(JTA) — A fast food restaurant in Argentina has apologized after naming a hamburger on its menu “Anne Frank” and giving french fries the name “Adolf.”
Jewish organizations in Rafaela, a city more than 300 miles north of Buenos Aires where the Honky Donky restaurant is located, condemned its menu’s nomenclature. On Tuesday, the organized Jewish community of Rafaela announced on Facebook that it would pursue legal action.
“In light of the fact that a fast-food place in our city has trivially used the names of Anne Frank and Adolf to identify their products, the Jewish Community of Rafaela expresses its repulsion and indignation,” the group said in a statement.
According to reports in Argentine media, the menu items’ names might have put the restaurant in violation of Argentina’s anti-discrimination law, which prohibits discrimination based on a range of factors, including race, religion and nationality. The law carries penalties including fines and possible prison time.
On Tuesday, following the backlash and legal threats, Honky Donky removed its cheddar, bacon and green onion “Adolf” fries from the menu, and also renamed the “Anne Frank” burger — which featured tomato, pickles, lettuce and mayo on a beef patty. That item is now called the “Anne Boleyn” burger, after the second wife of England’s King Henry VIII who was beheaded due to allegations of treason and infidelity.
Honky Donky also issued an apology on its Instagram story, an account which the restaurant has since made private. “Irony and cynicism do not fit” in all cases, the restaurant said in the statement posted on Tuesday.
“From our gastronomic venture we apologize for the offense and the lack of sense of responsibility for the misuse of names that refer to open wounds in Humanity as a whole,” the restaurant said.
Honky Donky’s statement added that the situation has “helped us to reflect in depth on the unacceptable trivialization of the unspeakable pain of millions of people victims of a machinery of death and extermination such as totalitarianism.”
Hitler is not the only dictator to be represented on Honky Donky’s menu.

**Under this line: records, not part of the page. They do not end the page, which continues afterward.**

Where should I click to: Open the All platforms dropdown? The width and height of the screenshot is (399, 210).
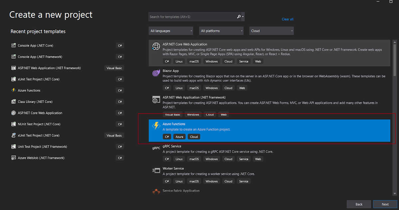221,31
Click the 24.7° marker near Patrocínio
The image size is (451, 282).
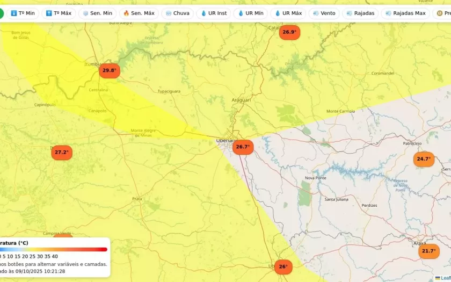[x=424, y=159]
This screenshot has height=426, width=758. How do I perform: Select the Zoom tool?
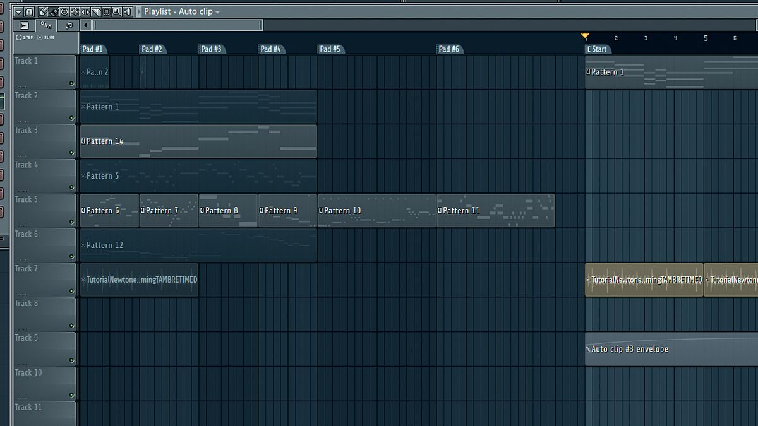coord(116,11)

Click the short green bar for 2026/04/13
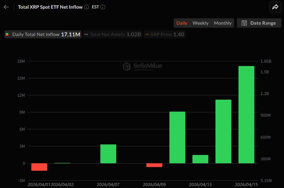(200, 159)
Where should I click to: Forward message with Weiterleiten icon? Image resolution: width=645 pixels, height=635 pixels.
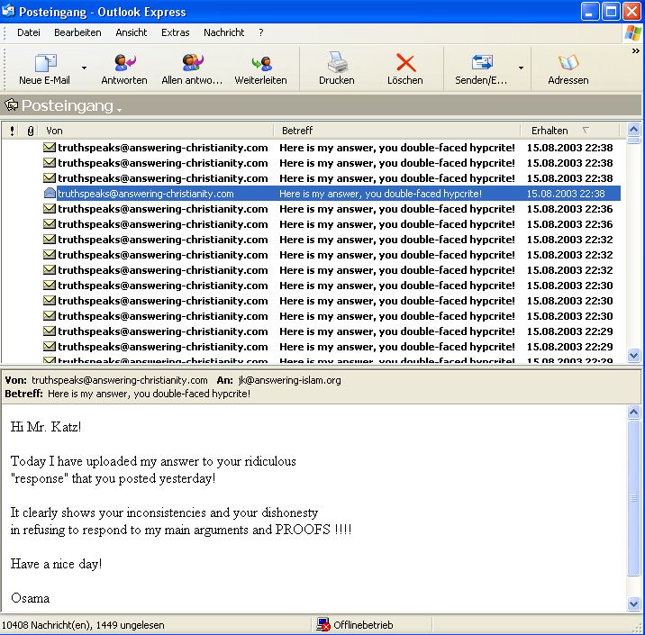[260, 63]
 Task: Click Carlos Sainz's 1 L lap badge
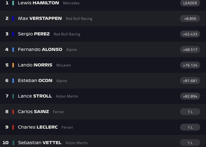click(190, 112)
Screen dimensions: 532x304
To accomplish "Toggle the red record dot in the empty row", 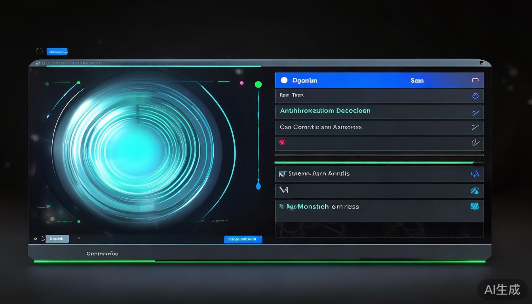I will coord(282,142).
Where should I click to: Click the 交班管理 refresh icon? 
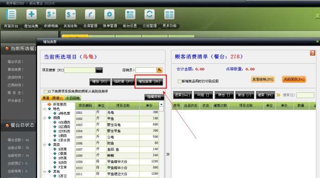click(150, 14)
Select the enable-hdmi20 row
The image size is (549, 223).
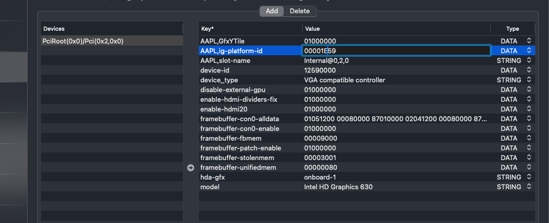[x=223, y=109]
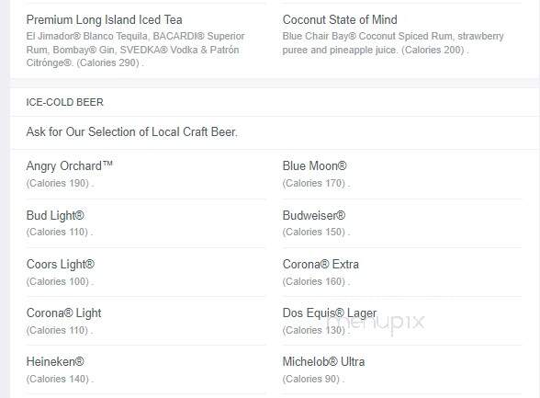Choose Michelob Ultra beer item
The width and height of the screenshot is (540, 398).
[x=323, y=362]
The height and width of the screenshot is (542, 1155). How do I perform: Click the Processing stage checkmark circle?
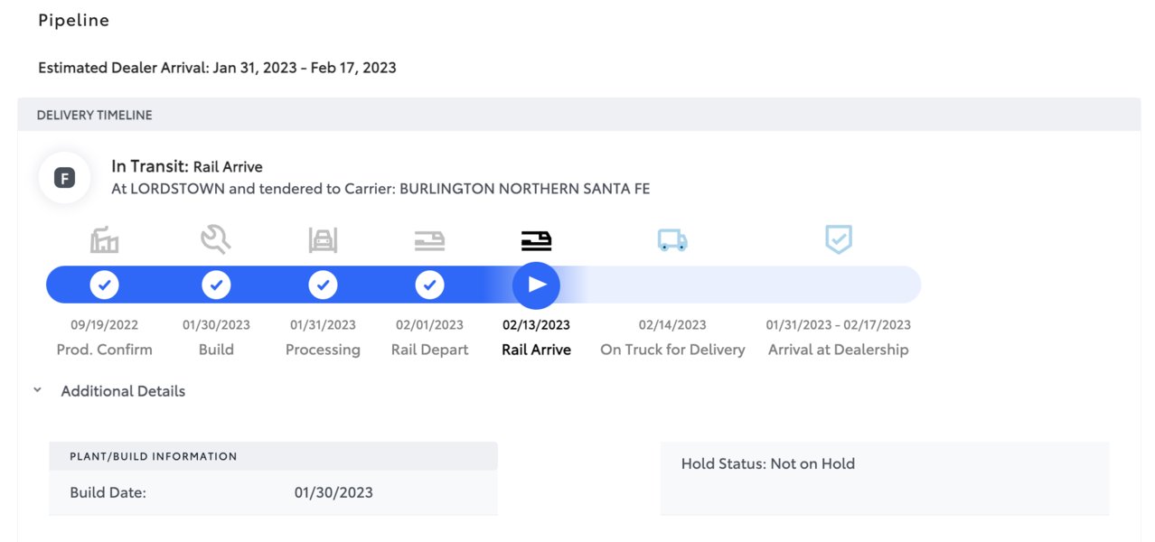pos(323,285)
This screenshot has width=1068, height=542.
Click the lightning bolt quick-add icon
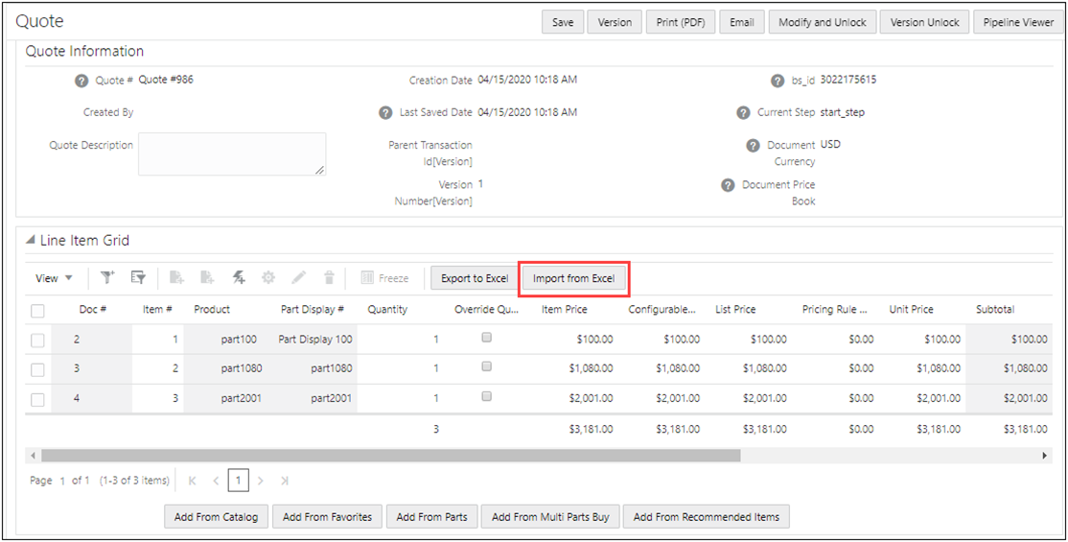click(239, 278)
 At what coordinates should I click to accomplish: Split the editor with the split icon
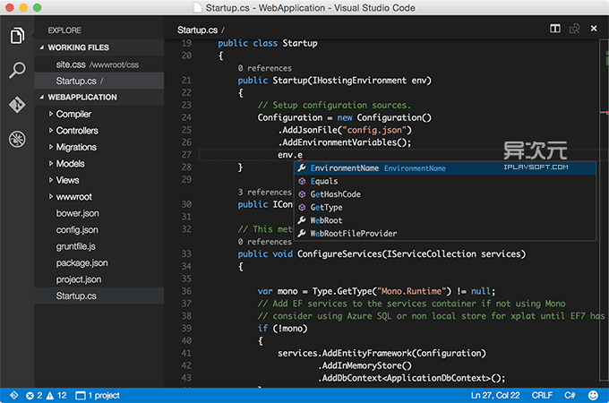click(x=555, y=30)

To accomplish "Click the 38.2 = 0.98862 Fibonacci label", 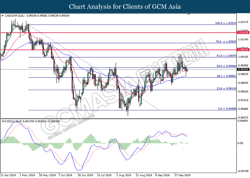I will pyautogui.click(x=226, y=76).

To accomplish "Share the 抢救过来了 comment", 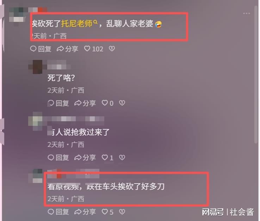I will (85, 158).
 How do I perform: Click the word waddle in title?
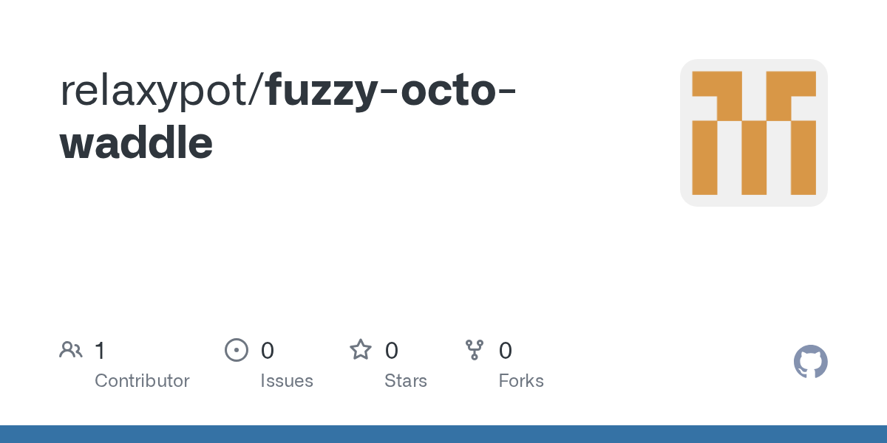pos(137,142)
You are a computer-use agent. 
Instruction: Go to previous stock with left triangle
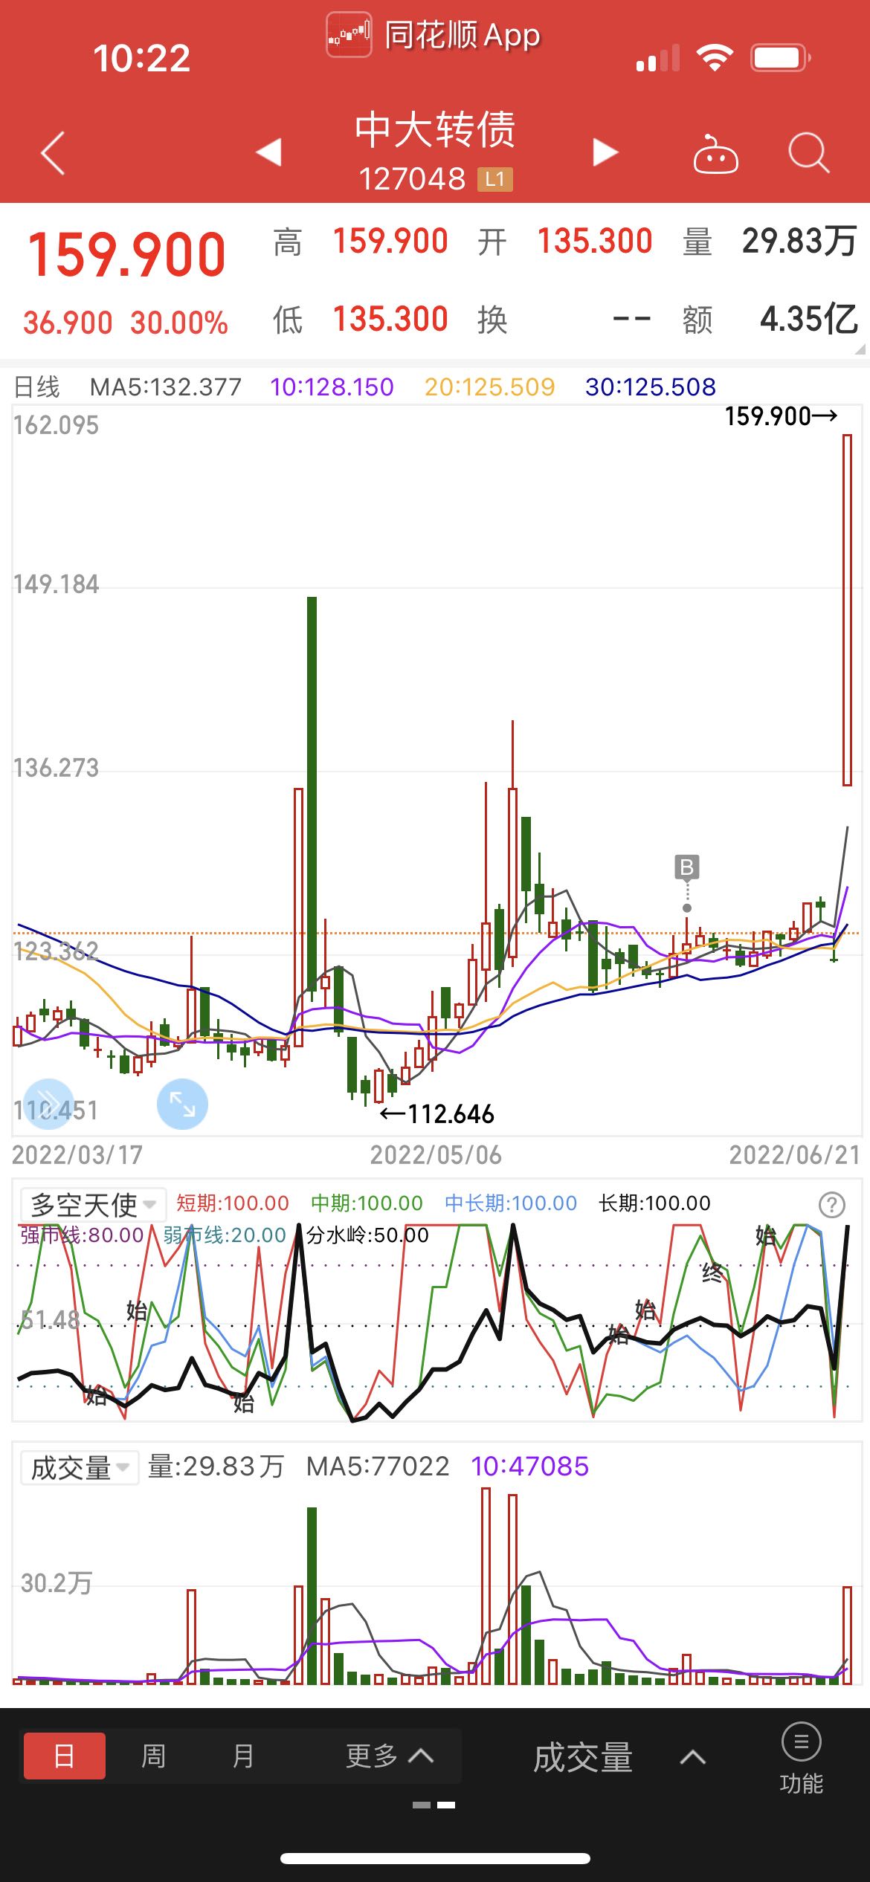click(268, 152)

As of Tuesday, it also featured “Benito” fries, named for Benito Mussolini, the Italian fascist dictator; the “Gengis” for Genghis Khan, the Mongolian emperor; and the “Mao” for Mao Zedong, the Chinese communist dictator.
The Jewish Community of Rafaela had been aware of Honky Donky’s menu items since March, Ariel Rosenthal, a member of the board of directors, told the local publication InfoBae this week. Officials from the community had spoken with the restaurant owners earlier this year, who promised to change the names.
“We do not understand the delay in doing it, but I understand that at this moment, it is being modified and there will be an apology,” Rosenthal told InfoBae ahead of the removal of the items from the menu.
Rosenthal said the event was “completely atypical” in the city, which is home to about 30 Jewish families. Normally, he said, there is “an excellent coexistence between the different communities and religions.”
“We deeply regret this fact and we hope that you will reflect on the issue,” Rosenthal said, addressing the restaurant. “And that the names of Anne Frank, Adolf and Benito be withdrawn from the products of this place, and that it does not happen again.”
The Israelite Cultural and Sports Association I.L. Peretz, a local Jewish sports group, called the menu items’ names “offensive, insulting and disgusting.”
“We imagine that for marketing reasons and ‘mischief,’ they give their products names with enormous historical echoes,” the association said in a statement. “This Nazi brushstroke is not only offensive to the victims of racist genocide, but also offends human dignity.”
Honky Donky is set to offer more burger and fries options named for more benevolent historical figures, such as Mahatma Gandhi, Mother Teresa, Martin Luther King Jr. and the Dalai Lama, according to the Times of Israel.
This is not the first time a restaurant has been accused of flippantly referencing the Holocaust in order to promote its fare. In November, the German division of fast food chain KFC sent out an online promotion tied to Kristallnacht, the night of Nazi-led antisemitic riots throughout Germany and Austria in 1938 that is seen as the start of the Holocaust.